Perhaps the end of Moore’s law for real can provide the scientific computing community with a much needed crisis. I believe that the way out of the crisis is simple and easy. The path has been trod before, but we have lost the ability to walk it. We need to allow if not encourage risk and failure in forgotten areas of endeavor. We need to balance the work appropriately realizing the value of each activity, and focus on the work where we have need and opportunity. A quarter century of reduced effort in models, methods and algorithms probably means that efforts will yield an avalanche of breakthroughs if only the effort is marshaled. To unleash this creative tsunami, the steady march toward exascale needs to halt because it swallows all effort. We are creating computers so completely ill-suited to scientific computation that simply using them is catastrophic to every other aspect of computing.
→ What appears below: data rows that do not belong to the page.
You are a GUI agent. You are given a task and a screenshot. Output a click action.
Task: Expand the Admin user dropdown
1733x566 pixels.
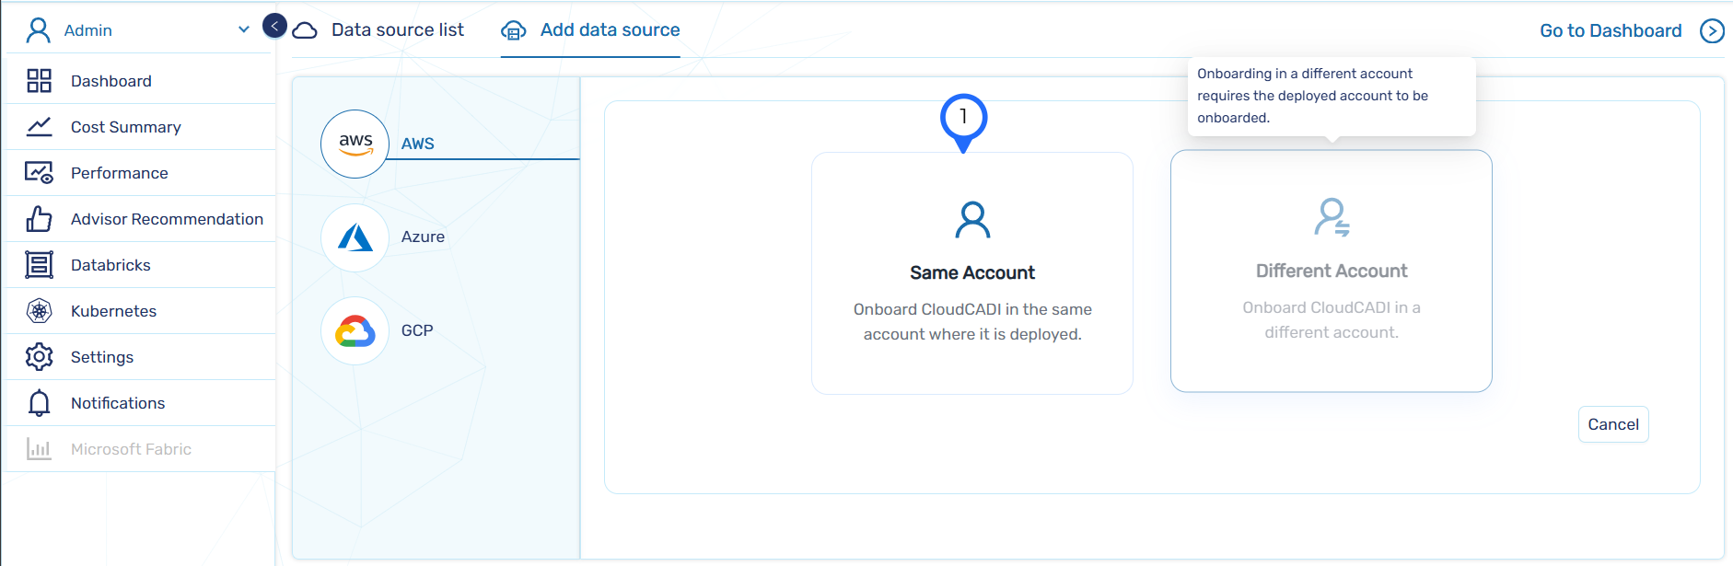pos(243,29)
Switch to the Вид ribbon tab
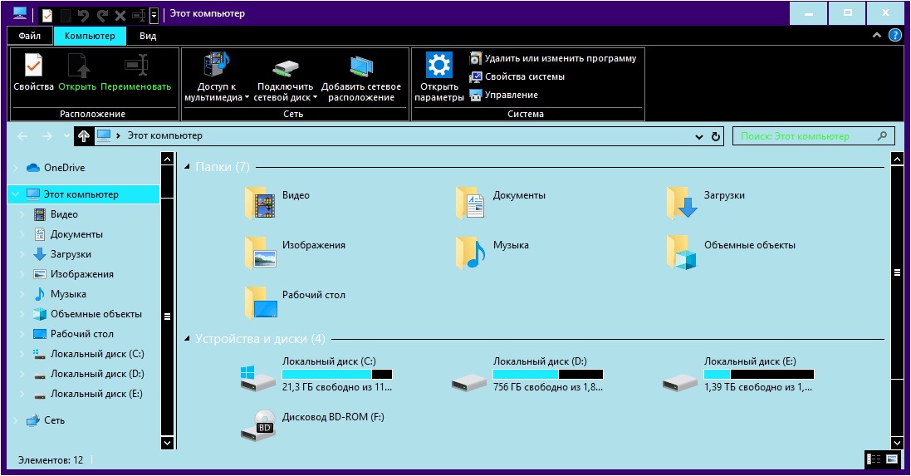This screenshot has height=476, width=911. [x=148, y=36]
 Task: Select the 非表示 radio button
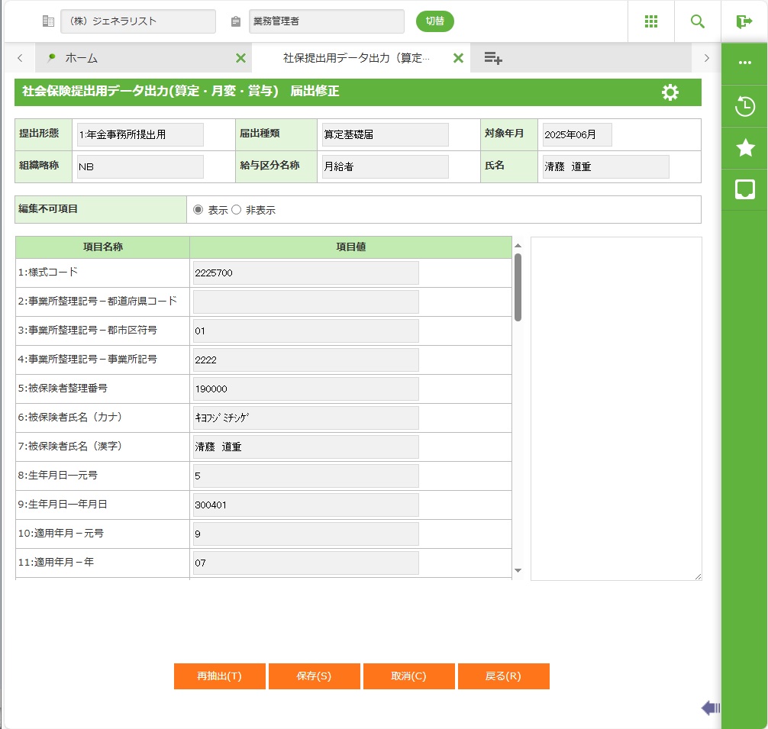pos(236,210)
Another more beneficial aspect of changing our perspective and accepting Moore’s law’s death is how we compute. Just as the death of Moore’s law in processors unleashed computing into the mobile market and an era of massive innovation in use of computing, the same can happen for scientific computing. We only need to change the perspective. Today the way we use computing is stuck in the past. The way computing is managed is stuck in the past. Scientists and engineers still solve their problems as they did 25 years ago, and the exascale focus does little to push forward. We still exist in the mainframe era with binding policies from the IT departments choking innovation and progress.
A pessimist sees the difficulty in every opportunity; an optimist sees the opportunity in every difficulty.
― Winston S. Churchill
Earlier this week I gave a talk on modernizing codes to a rather large audience at work. The abstract for the talk was based on the very first draft of my Christmas blog post. It was pointed and fiery enough to almost guarantee me a great audience. I can only hope that the talk didn’t disappoint. A valid critique of the talk was my general lack of solutions to the problems I articulate. I countered that the solutions are dramatically more controversial than the statement of the problems. Nonetheless the critique is valid and I will attempt to provide the start of a response here.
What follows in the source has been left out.